Corn Extends Rally on Tightening U.S. Inventories: Soybeans Drop
Corn rose for a fourth day, heading for the longest rally since October, on speculation that the worst drought since the 1930s sent U.S. inventories to a nine- year low. Soybeans dropped.
The government probably will say tomorrow that domestic corn reserves on Dec. 1 fell 15 percent from a year earlier, the biggest drop since 1995, according to a Bloomberg survey. Cash prices yesterday in Kansas City were almost double the 10-year average, while ethanol producers in Cedar Rapids, Iowa, were paying a premium of 28.4 cents a bushel over Chicago futures, compared with a 4.4-cent discount a year earlier.
“Gains were fueled by expectations for the federal government to trim its estimate for 2012 domestic corn production,” Jim Gerlach, the president of A/C Trading Co. in Fowler, Indiana, said in a report to clients. “Cash markets are firming” on increasing completion for supplies from U.S. livestock producers and ethanol plants, he said.

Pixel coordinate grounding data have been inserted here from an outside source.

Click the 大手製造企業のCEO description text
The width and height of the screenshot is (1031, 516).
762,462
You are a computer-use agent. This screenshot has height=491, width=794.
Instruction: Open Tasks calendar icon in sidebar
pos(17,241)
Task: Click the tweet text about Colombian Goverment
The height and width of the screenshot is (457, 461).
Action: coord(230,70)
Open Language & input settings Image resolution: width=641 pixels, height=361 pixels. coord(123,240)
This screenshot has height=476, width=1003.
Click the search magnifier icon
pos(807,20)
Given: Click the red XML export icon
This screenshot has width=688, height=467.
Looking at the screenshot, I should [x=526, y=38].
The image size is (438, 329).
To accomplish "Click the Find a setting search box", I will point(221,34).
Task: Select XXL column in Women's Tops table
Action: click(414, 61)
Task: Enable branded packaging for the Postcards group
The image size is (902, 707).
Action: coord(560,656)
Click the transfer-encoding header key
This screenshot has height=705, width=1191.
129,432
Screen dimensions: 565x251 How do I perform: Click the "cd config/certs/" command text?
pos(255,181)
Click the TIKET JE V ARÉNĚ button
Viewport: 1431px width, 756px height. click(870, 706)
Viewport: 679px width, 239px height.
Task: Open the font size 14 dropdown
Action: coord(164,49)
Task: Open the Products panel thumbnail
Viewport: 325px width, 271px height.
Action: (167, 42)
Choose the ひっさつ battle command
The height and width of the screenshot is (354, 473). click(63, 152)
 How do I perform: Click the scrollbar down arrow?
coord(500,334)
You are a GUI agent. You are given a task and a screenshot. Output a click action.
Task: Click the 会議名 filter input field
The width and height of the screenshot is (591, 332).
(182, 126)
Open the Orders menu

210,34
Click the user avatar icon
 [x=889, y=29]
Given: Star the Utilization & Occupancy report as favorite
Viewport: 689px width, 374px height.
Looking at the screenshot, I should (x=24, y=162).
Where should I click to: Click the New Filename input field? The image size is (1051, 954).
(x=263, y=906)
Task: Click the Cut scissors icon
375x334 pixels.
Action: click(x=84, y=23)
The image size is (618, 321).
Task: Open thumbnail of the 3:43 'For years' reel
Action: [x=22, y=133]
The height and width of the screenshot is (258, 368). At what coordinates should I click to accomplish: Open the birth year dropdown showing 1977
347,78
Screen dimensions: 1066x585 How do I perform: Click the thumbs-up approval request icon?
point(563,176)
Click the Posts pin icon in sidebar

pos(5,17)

Corn futures for March delivery gained 0.4 percent to $6.9675 a bushel at 9:55 a.m. on the Chicago Board of Trade, heading for the first four-day rally since Oct. 19. Prices rallied as much as 68 percent since mid-June to a record $8.49 on Aug. 10 before retreating.
Soybean futures for March delivery slid 0.2 percent to $13.825 a bushel in Chicago. Through yesterday, the most-active contract fell 23 percent since reaching a record $17.89 on Sept. 4 as rains boosted crops in Brazil and Argentina, the two biggest producers after the U.S. last year.
Earlier, the contract gained 0.7 percent after the U.S. Department of Agriculture reported export sales of 120,000 metric tons to China for delivery in the 12 months starting Sept. 1 and 60,000 tons for delivery before Aug. 31. Exporters reported sales of 281,500 tons to unknown destinations for delivery by Aug. 31.
In the U.S., corn is the biggest crop, valued at $76.5 billion in 2011, followed by soybeans at $35.8 billion, government figures show.